• [WHAT TO WORK ON]
1. Summarize the text on MVL and administration in two sentences.
2. According to the text on MVL and administration, who takes control of a company placed under administration?

• [PAGE]
----
Checking with your accountant, liquidator, or with HMRC can help you confirm the status of your eligibility and ensure that you are able to secure the relief you require and need.
Is MVL the same as administration?
MVL and administration are two processes that are often confused for one another. While both involve formal processes that help resolve insolvency, liquidation is based around taking steps to completely dissolve the company in question while administration allows the company in question to be salvaged or rescued at a point in the future.
Under administration, the company is placed under the control of a dedicated practitioner. This individual then has three key responsibilities-
- – Rescue: The business is to be salvaged to the point where it can potentially resume its activities
- – Restitution: If addressing issues facing the business is not possible, the individual works to achieve the best possible outcome for shareholders that would have been otherwise impossible through the liquidation process.
- – Reimbursement: If neither can be achieved, realised property and funds are used to distribute funds to key creditors.
Both processes are used to address challenges facing an insolvent company whose known liabilities surpass the assets it has access to or is unable to fully repay any debts that may be falling due.
How common is an MVL?
----
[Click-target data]
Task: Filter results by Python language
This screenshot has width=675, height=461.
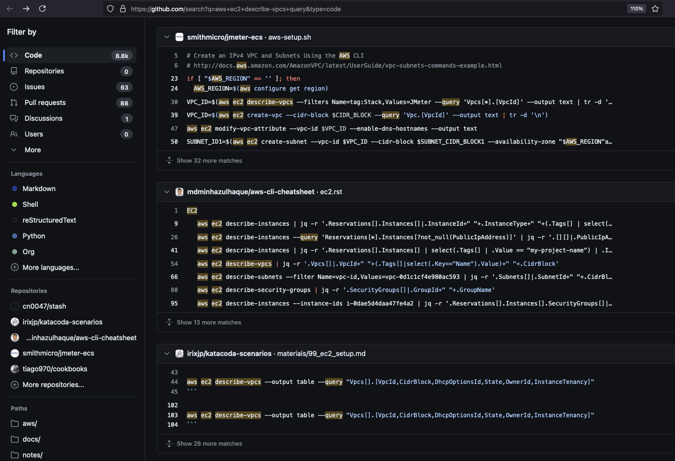Action: [x=34, y=236]
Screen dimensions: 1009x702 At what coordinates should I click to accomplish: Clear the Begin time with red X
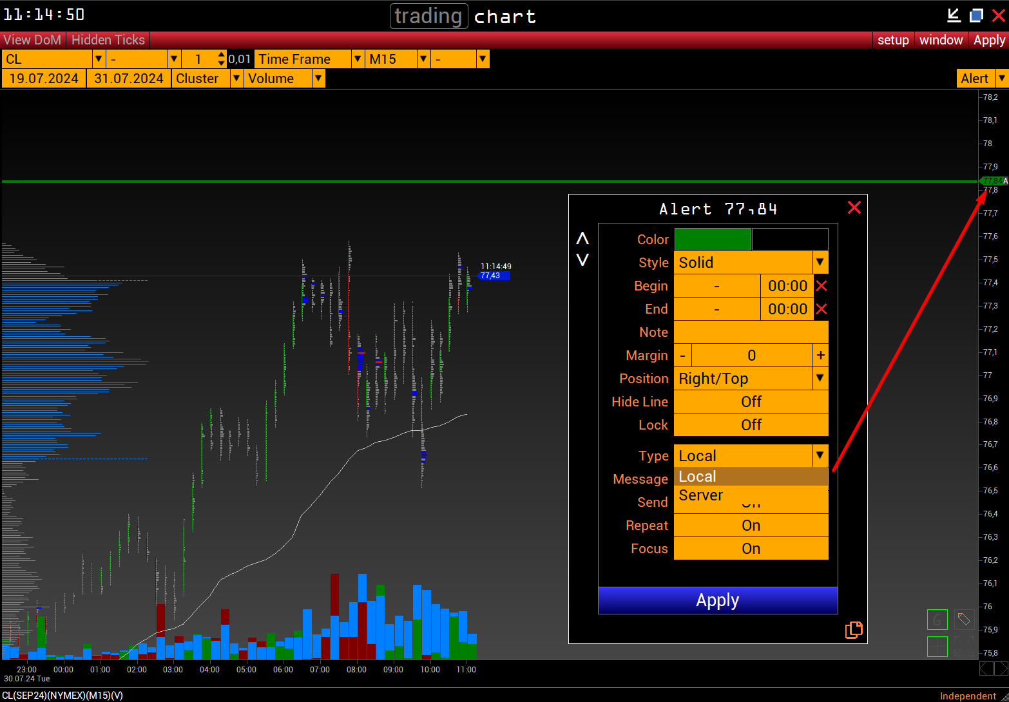pos(821,286)
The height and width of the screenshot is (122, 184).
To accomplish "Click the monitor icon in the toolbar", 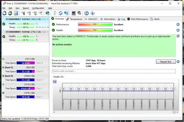I will pyautogui.click(x=73, y=13).
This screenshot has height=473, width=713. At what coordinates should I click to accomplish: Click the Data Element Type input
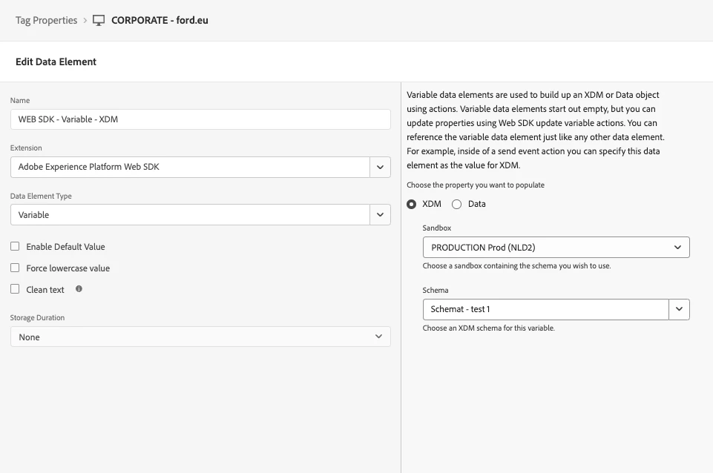click(x=190, y=215)
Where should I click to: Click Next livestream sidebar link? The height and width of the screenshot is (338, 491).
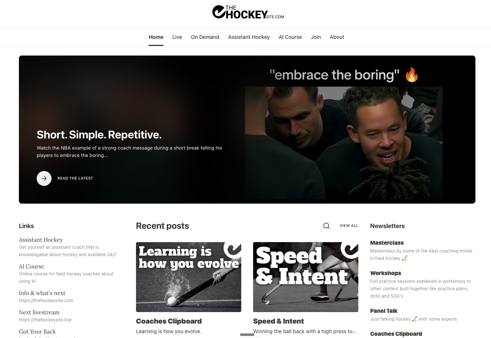(39, 312)
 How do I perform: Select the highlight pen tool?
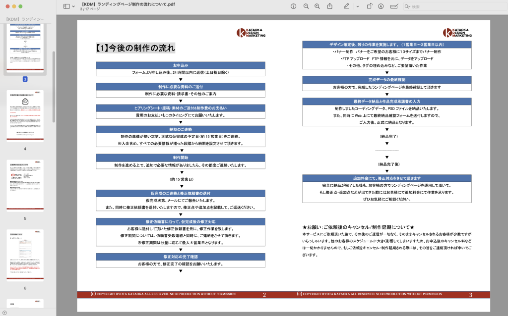click(346, 6)
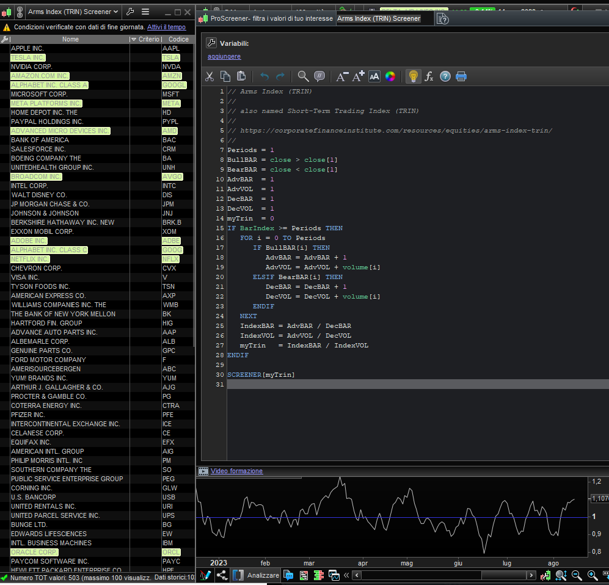Screen dimensions: 609x585
Task: Increase the editor font size
Action: (359, 76)
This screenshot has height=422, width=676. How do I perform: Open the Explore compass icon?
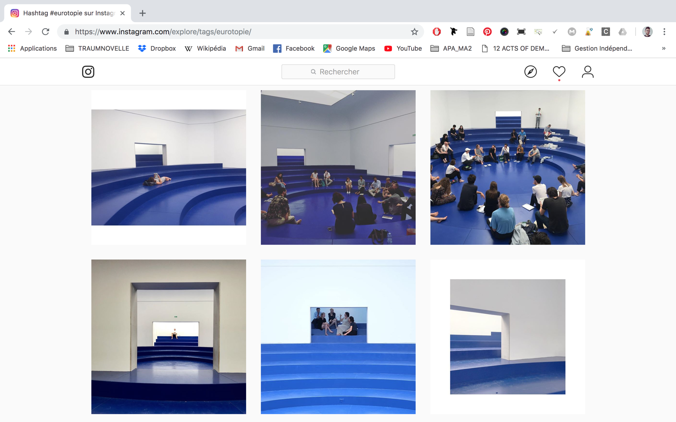tap(530, 72)
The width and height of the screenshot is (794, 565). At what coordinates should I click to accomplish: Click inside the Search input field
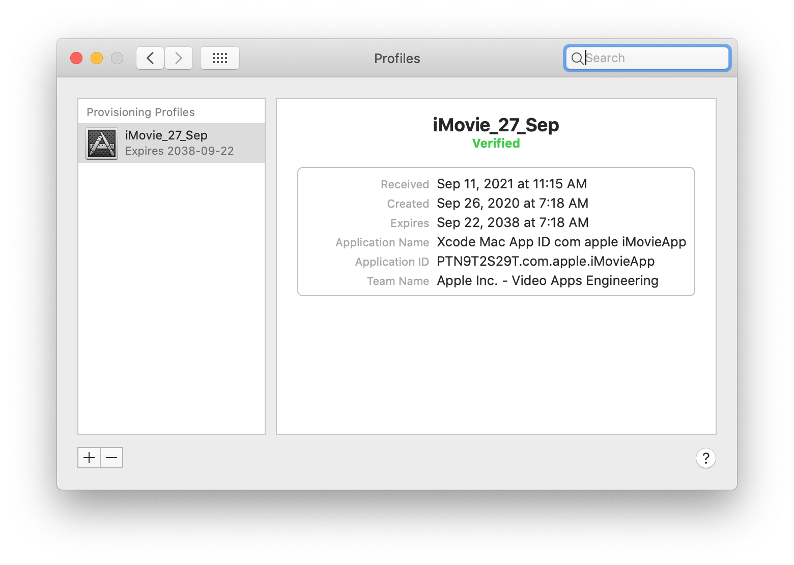click(x=651, y=58)
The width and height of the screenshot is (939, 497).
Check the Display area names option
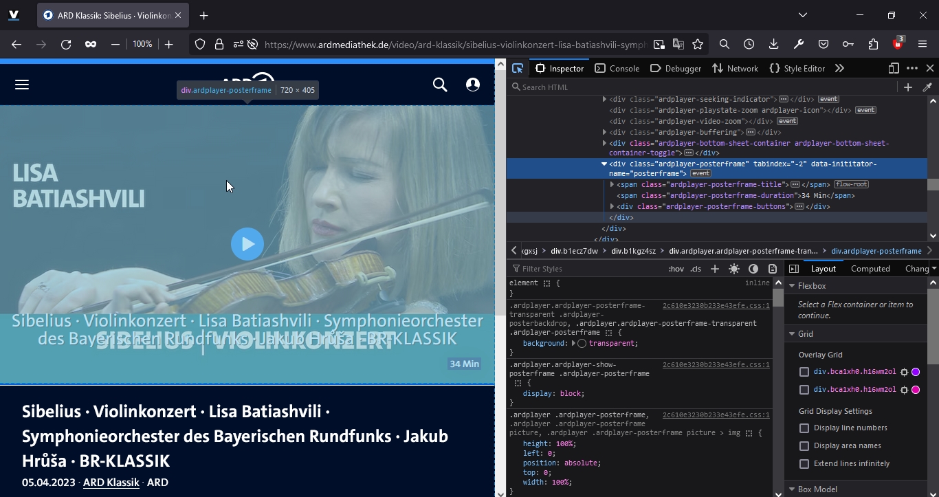804,445
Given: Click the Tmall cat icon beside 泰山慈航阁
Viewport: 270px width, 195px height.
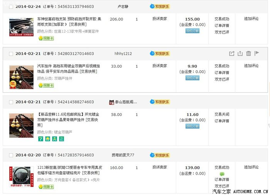Looking at the screenshot, I should tap(112, 102).
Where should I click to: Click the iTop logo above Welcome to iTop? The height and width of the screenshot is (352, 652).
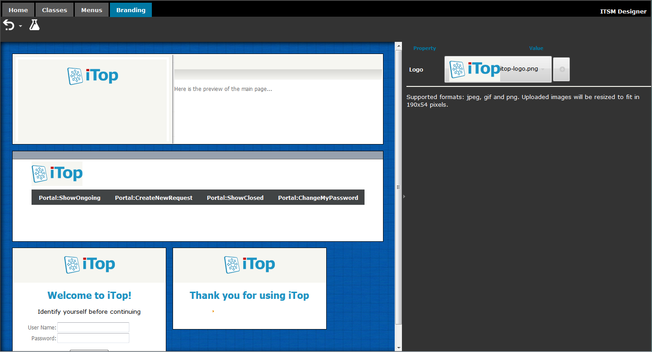pyautogui.click(x=90, y=265)
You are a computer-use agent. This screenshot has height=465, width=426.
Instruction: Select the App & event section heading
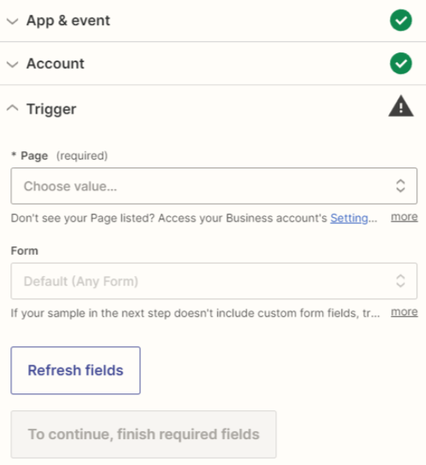click(68, 21)
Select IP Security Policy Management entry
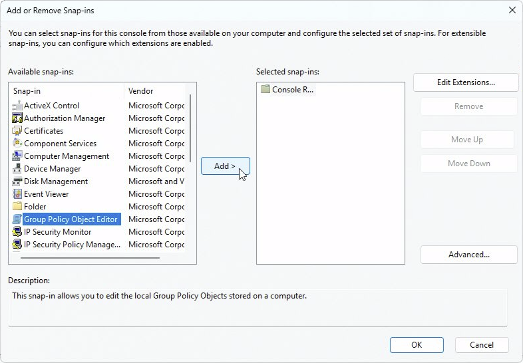Viewport: 523px width, 363px height. tap(72, 245)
----
• [SOLUTIONS PER TASK]
1. MVL and administration are often confused: both are formal processes that help resolve insolvency, but liquidation aims to completely dissolve the company, while administration allows it to be salvaged or rescued in the future. Under administration, a dedicated practitioner takes control of the company and has three key responsibilities: rescue, restitution, and reimbursement of key creditors.

2. A dedicated practitioner.